Daftar Tugas:
#1 Apa inti berita tentang riset pemanasan iklim di bawah ini? Jawab dalam dua kalimat.
#2 Lanjutkan berita tentang riset pemanasan iklim di bawah ini, dimulai sesudah kalimat terakhir yang ditampilkan.

Riset : Pemanasan Iklim dapat Memicu Perang Nuklir, Krisis Keuangan dan Kepunahan di 2070
Berita Baru, Inggris – Dengan suhu global yang terus meningkat, sebuah studi baru telah memperingatkan bahwa kita sedang mendekati apa yang disebut peneliti “dampak akhir iklim”.
Dilansir dari Dailymail.co.uk, pada 5 Agustus, para peneliti dari University of Cambridge mengklaim bahwa pemanasan global dapat memicu perang nuklir, krisis keuangan, atau pandemi tingkat kepunahan segera setelah tahun 2070.
Berdasarkan temuan mereka, para peneliti meminta pihak berwenang seperti pemerintah untuk mulai mempersiapkan kejadian semacam itu.
“Ada banyak alasan untuk percaya bahwa perubahan iklim bisa menjadi bencana, bahkan pada tingkat pemanasan yang sederhana,” kata Dr Luke Kemp, penulis utama studi tersebut.

Informasi yang Diberikan:
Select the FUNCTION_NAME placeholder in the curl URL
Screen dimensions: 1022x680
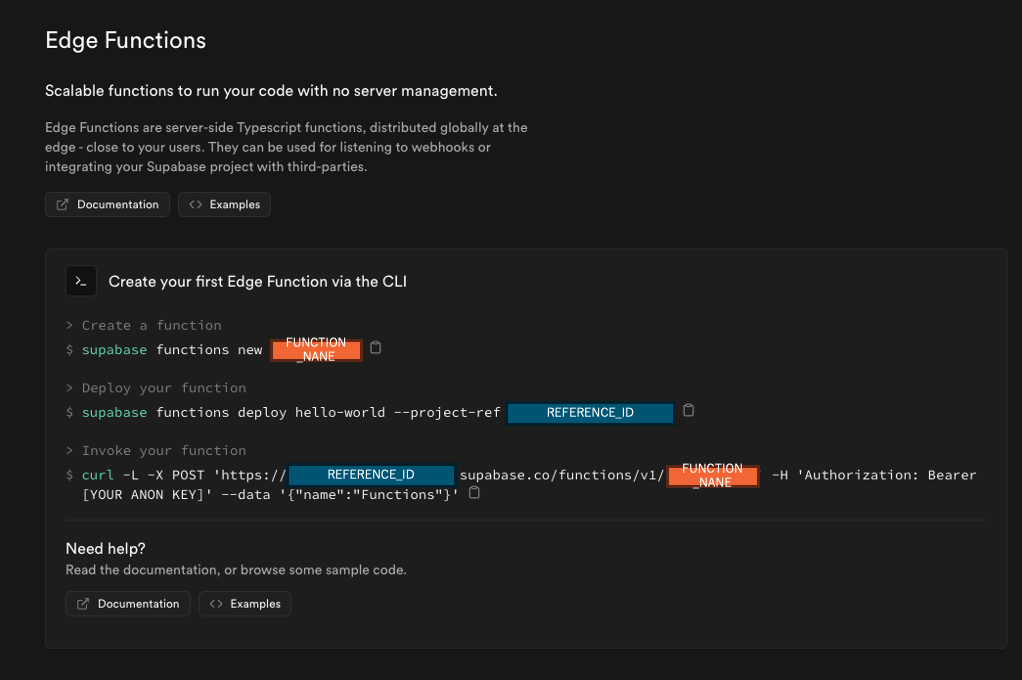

Jawaban Tugas:
#1 Para peneliti dari University of Cambridge memperingatkan bahwa pemanasan global dapat memicu perang nuklir, krisis keuangan, atau pandemi tingkat kepunahan segera setelah tahun 2070. Berdasarkan temuan itu, mereka meminta pihak berwenang seperti pemerintah untuk mulai mempersiapkan kejadian semacam itu.

#2
“Perubahan iklim telah memainkan peran dalam setiap peristiwa kepunahan massal. Ini telah membantu menjatuhkan kerajaan dan membentuk sejarah. Bahkan dunia modern tampaknya disesuaikan dengan ceruk iklim tertentu.”
“Jalan menuju bencana tidak terbatas pada dampak langsung dari suhu tinggi, seperti peristiwa cuaca ekstrem.”
“Efek langsung seperti krisis keuangan, konflik, dan wabah penyakit baru dapat memicu bencana lain, dan menghambat pemulihan dari potensi bencana seperti perang nuklir.”
Dalam studi tersebut, tim menggunakan pemodelan untuk memperkirakan konsekuensi dari pemanasan 3°C (5,4°F) dan seterusnya.
Perkiraan mereka menunjukkan bahwa daerah dengan panas ekstrem di mana suhu rata-rata tahunan lebih dari 29°C (84°F) akan mencakup dua miliar orang pada tahun 2070.
Yang mengkhawatirkan, daerah-daerah ini adalah beberapa yang paling rapuh secara politik, serta yang paling padat penduduknya, menurut tim tersebut.
“Suhu tahunan rata-rata 29 derajat saat ini mempengaruhi sekitar 30 juta orang di wilayah Sahara dan Pantai Teluk,” kata rekan penulis Chi Xu dari Universitas Nanjing.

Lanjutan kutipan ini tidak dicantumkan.